The second half was better from the home team, to be sure, even if the visitors faded badly late. But Honduras will present significantly more resistance than the Guatemalans on Friday. If the Americans are to reach their goal and hoist the Gold Cup later this month, they'll need to get better from game to game as the competition progresses.

2. This wasn't Klinsmann's best XI

With Jozy Altidore, Michael Bradley, Clint Dempsey and goalkeeper Brad Guzan all on the team sheet, this was as close to a full-strength U.S. squad as we've seen in 2015. Still, there were some interesting names in Klinsmann's XI.

Although Michael Bradley and several other regular starters made the XI, Friday's wasn't a full-strength U.S. team.

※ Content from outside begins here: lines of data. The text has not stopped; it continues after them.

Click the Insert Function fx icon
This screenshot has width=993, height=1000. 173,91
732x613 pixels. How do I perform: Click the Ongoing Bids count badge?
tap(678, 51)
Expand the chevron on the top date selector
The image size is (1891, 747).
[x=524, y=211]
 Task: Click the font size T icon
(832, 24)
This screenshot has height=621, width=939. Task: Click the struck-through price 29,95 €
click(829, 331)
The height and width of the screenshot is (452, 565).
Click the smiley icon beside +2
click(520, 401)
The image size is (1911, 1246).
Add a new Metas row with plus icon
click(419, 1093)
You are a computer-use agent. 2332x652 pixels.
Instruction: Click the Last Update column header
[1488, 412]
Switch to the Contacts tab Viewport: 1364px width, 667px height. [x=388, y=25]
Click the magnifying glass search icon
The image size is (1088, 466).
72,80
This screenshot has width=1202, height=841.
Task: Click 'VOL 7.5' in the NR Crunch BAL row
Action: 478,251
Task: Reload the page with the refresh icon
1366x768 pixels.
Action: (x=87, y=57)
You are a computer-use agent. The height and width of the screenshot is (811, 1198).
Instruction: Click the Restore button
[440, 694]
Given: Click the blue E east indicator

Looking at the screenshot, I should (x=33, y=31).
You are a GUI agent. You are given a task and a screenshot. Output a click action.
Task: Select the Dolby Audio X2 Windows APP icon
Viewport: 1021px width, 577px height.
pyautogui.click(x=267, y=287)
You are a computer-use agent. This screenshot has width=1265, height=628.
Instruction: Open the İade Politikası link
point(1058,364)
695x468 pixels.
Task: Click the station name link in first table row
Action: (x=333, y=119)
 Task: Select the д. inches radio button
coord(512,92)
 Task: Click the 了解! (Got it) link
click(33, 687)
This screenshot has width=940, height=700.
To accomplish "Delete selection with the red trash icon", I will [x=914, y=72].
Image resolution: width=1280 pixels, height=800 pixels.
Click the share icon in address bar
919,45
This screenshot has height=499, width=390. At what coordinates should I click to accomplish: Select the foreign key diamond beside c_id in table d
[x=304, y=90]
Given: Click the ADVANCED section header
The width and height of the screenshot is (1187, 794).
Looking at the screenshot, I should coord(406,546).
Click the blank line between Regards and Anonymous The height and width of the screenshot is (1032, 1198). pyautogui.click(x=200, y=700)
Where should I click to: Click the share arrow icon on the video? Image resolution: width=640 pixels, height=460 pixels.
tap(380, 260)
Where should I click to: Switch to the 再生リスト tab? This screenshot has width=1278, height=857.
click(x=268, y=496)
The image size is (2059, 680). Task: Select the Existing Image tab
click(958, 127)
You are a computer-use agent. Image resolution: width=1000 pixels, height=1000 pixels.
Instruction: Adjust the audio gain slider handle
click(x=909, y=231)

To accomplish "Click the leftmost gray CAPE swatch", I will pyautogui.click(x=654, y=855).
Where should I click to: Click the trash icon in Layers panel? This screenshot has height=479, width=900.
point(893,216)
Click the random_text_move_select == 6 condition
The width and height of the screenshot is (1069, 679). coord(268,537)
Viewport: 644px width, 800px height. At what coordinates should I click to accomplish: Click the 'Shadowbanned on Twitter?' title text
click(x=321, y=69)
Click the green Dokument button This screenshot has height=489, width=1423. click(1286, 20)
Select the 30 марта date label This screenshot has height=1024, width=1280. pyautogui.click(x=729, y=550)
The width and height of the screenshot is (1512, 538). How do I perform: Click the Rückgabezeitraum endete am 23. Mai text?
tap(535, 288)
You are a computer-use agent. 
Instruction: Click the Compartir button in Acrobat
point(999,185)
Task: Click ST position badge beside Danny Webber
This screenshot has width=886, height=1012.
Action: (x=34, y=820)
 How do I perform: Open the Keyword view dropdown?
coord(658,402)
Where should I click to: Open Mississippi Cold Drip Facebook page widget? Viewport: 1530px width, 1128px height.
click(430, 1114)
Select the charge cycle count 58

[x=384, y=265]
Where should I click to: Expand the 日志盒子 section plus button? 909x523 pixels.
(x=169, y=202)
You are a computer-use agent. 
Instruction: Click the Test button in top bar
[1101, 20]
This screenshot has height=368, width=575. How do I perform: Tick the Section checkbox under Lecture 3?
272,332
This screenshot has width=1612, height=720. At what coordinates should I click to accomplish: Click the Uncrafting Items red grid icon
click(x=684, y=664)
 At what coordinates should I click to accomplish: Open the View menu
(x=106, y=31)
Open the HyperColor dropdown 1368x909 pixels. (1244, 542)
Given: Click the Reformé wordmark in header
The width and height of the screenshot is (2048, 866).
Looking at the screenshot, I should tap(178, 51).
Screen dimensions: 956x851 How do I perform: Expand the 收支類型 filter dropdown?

Defender Omar Gonzalez (playing his second game of 2015) and midfielder Graham Zusi (playing his first) started over Ventura Alvarado and Alejandro Bedoya. Mix Diskerud was deployed as a defensive midfielder, while veteran destroyer Kyle Beckerman remained on the bench. Young attacker Gyasi Zardes, who started six U.S. games in a row this year after making his debut in January, also began the match on the sideline.

Don't read too much into Klinsmann's selections in this dress rehearsal, though. The German coach knows he will need his full roster when the games start coming thick and fast in tournament play, and there's little question Beckerman, Bedoya, Zardes -- who once again added some much needed energy and danger after replacing Zusi at halftime to set up the Americans' fourth -- and Friday's other backups will see plenty of action this month.

3. Timmy Chandler's redemption?

The right-back has been a favorite whipping boy of national team fans for years now -- and not for nothing. Not only do U.S. supporters have long memories regarding what they perceive as Chandler's wavering commitment to the U.S. early in his national team career, the 25-year-old has also failed time and again to duplicate the solid form he has shown in the Bundesliga the past two seasons with the Yanks.

The first half Friday seemed like more of the same, as Chandler turned the ball over and roamed out of position more than once.

Clint Dempsey might have scored from the spot, but he missed a sitter from the foot of Timmy Chandler.

But Chandler looked like a different player in the second half. First, he served a beautiful 54th-minute cross into Dempsey, who uncharacteristically squandered what should have been a sitter. Then, four minutes later, Chandler conjured what was certainly his finest moment in 23 international appearances, with a gorgeous seeing-eye strike with his left foot that settled in the corner of Paulo Motta's net and gave the Americans a game-changing 2-0 lead.

With more moments such as that this month, Chandler could win over his detractors in much the same way fellow German-American Jermaine Jones did at last year's World Cup in Brazil.